### What is required
Return all the entries word for word, minus the pictures.

### Records for the task
........

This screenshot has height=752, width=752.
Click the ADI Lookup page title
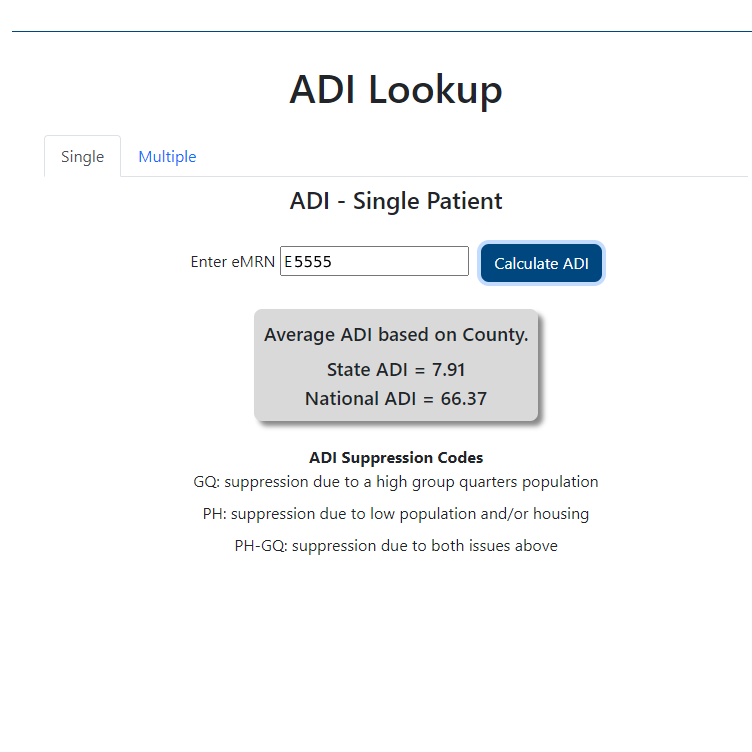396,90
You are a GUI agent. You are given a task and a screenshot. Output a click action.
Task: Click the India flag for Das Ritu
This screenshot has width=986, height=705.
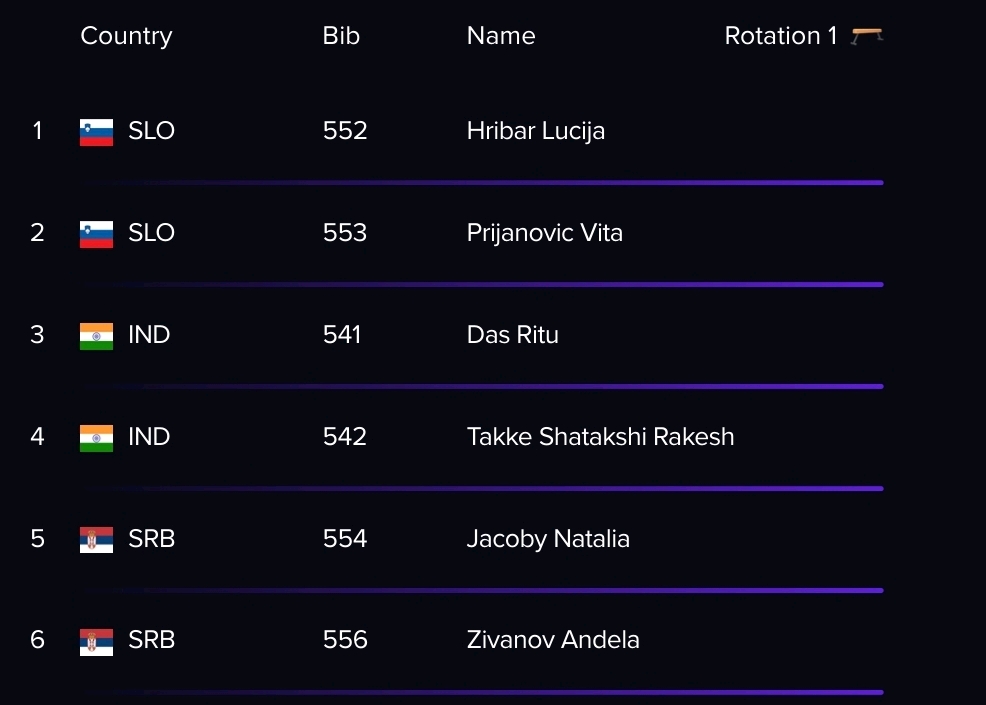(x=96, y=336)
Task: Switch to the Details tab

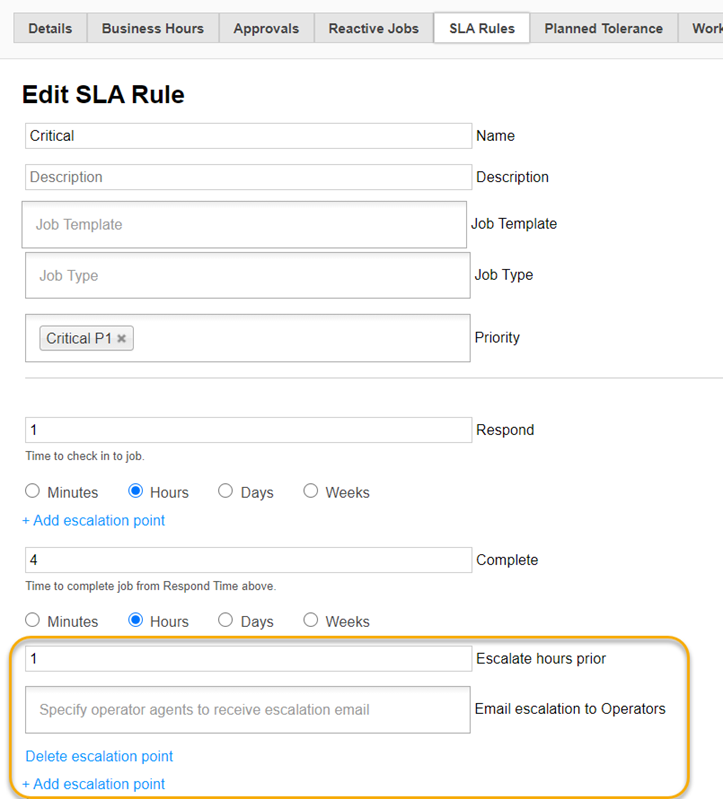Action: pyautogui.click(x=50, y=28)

........

### Response to the task
This screenshot has height=752, width=752.
Click the ADI Lookup page title
396,90
You are a GUI agent. You are given a task and a screenshot. Output a click action.
Task: Click the India flag for Das Ritu
This screenshot has width=986, height=705.
(x=96, y=336)
Task: Switch to the Details tab

Action: pyautogui.click(x=50, y=28)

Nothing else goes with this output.